## 文本片段
161. One Edit Distance

题目：

Given two strings S and T, determine if they are both one edit distance apart.

链接： http://leetcode.com/problems/one-edit-distance/

题解：

求两个字符串是否只有1个Edit Distance。 看着这道题又想起了Edit Distance那道。不过这道题不需要用DP，只用设一个boolean变量hasEdited来逐字符判断就可以了。写法大都借鉴了曹神的代码。用短的string和长的比较，假如字符不同，则hasEdited为true，假如s比t短，则下标i退回1来继续比较insert / delete的case。否则比较的是replace。

Time Complexity - O(n)， Space Complexity - O(1)。

public class Solution {
    public boolean isOneEditDistance(String s, String t) {  // compare short string with long string
        if(s == null || t == null)
            return false;
        if(s.length() > t.length())
            return isOneEditDistance(t, s);
        if(t.length() - s.length() > 1)
            return false;
        boolean hasEdited = false;
        
        for(int i = 0, j = 0; i < s.length(); i++, j++) {           // detect if only 1 change need to be made
            if(s.charAt(i) != t.charAt(j)) {
                if(hasEdited)
                    return false;
                hasEdited = true;
                if(s.length() < t.length())                         //if s.length() < t.length(), back up one letter and continue compare
                    i--;
            }
        }
        
      return hasEdited || (s.length() < t.length());    // (s.length() < t.length()) for insert case or delete case
    }
}

 

Update:

把s.equals(t)的相等判断从尾部挪到头部了，这样尾部直接return true就可以了

public class Solution {
    public boolean isOneEditDistance(String s, String t) {
        if(s == null || t == null || s.equals(t)) 
            return false;
        if(s.length() > t.length())

## 书面练习 A
根据这篇 One Edit Distance 题解回答下列问题：
(i) 题解说这道题不需要用什么方法？
(ii) 给出的时间复杂度和空间复杂度分别是多少？
(iii) Update 部分把哪个判断从尾部挪到了头部？
## 书面练习 B
请逐字照录这篇 One Edit Distance 题解中的一段，从“return hasEdited ||”开始，一直到“null || s.equals(t))”为止，末尾这部分也要抄上。
## 书面练习 C
请续写这篇 One Edit Distance 题解，从它现有内容的最后一行之后接着往下写。

## 数据集行
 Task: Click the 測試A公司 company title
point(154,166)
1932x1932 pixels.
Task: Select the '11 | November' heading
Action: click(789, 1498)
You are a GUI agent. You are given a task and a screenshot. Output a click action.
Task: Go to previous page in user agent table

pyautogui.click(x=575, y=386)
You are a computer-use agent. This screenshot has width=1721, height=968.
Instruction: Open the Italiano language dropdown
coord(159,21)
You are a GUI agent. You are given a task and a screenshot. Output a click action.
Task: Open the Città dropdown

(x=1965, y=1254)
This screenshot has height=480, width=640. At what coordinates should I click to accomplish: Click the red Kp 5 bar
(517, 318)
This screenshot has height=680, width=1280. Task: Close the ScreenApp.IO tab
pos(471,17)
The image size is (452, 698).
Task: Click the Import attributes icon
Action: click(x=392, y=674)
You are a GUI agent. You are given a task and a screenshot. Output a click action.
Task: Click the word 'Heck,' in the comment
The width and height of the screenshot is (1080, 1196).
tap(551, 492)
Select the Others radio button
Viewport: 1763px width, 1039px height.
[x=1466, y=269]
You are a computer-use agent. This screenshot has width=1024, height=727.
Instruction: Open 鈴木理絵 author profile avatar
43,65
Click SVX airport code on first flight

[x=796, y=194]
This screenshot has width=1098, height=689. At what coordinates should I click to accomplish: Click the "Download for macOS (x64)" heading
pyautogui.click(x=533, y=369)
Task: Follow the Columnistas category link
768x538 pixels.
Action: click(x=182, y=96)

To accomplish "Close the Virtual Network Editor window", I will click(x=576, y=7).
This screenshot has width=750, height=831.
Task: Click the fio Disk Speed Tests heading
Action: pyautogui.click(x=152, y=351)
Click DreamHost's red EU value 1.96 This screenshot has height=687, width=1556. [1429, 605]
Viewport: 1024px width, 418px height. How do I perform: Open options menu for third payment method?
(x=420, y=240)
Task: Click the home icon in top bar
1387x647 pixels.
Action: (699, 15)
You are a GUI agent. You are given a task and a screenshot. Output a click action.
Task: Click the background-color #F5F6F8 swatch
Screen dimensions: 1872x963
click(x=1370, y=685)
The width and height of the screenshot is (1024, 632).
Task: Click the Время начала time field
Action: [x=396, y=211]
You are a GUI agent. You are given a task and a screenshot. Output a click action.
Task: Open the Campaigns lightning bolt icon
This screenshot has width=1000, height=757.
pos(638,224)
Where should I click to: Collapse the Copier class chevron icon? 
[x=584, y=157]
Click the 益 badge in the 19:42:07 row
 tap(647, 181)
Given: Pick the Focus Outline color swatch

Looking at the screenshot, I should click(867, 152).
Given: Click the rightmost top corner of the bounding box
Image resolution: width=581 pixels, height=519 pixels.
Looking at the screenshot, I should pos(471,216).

## 练习结果 A
(i) 不需要用 DP。
(ii) 时间复杂度是 O(n)，空间复杂度是 O(1)。
(iii) s.equals(t) 的相等判断。

## 练习结果 B
return hasEdited || (s.length() < t.length());    // (s.length() < t.length()) for insert case or delete case
    }
}

 

Update:

把s.equals(t)的相等判断从尾部挪到头部了，这样尾部直接return true就可以了

public class Solution {
    public boolean isOneEditDistance(String s, String t) {
        if(s == null || t == null || s.equals(t))

## 练习结果 C
            return isOneEditDistance(t, s);
        if(t.length() - s.length() > 1)
            return false;
        
        boolean hasEdited = false;
        
        for(int i = 0, j = 0; i < s.length(); i++, j++) {
            if(s.charAt(i) != t.charAt(j)) {
                if(hasEdited)
                    return false;
                hasEdited = true;
                if(s.length() < t.length())
                    i--;
            }
        }
        
        return true;
    }
}

 

二刷:

依然是曹神的解法。

Java:

Time Complexity - O(n)， Space Complexity - O(1)。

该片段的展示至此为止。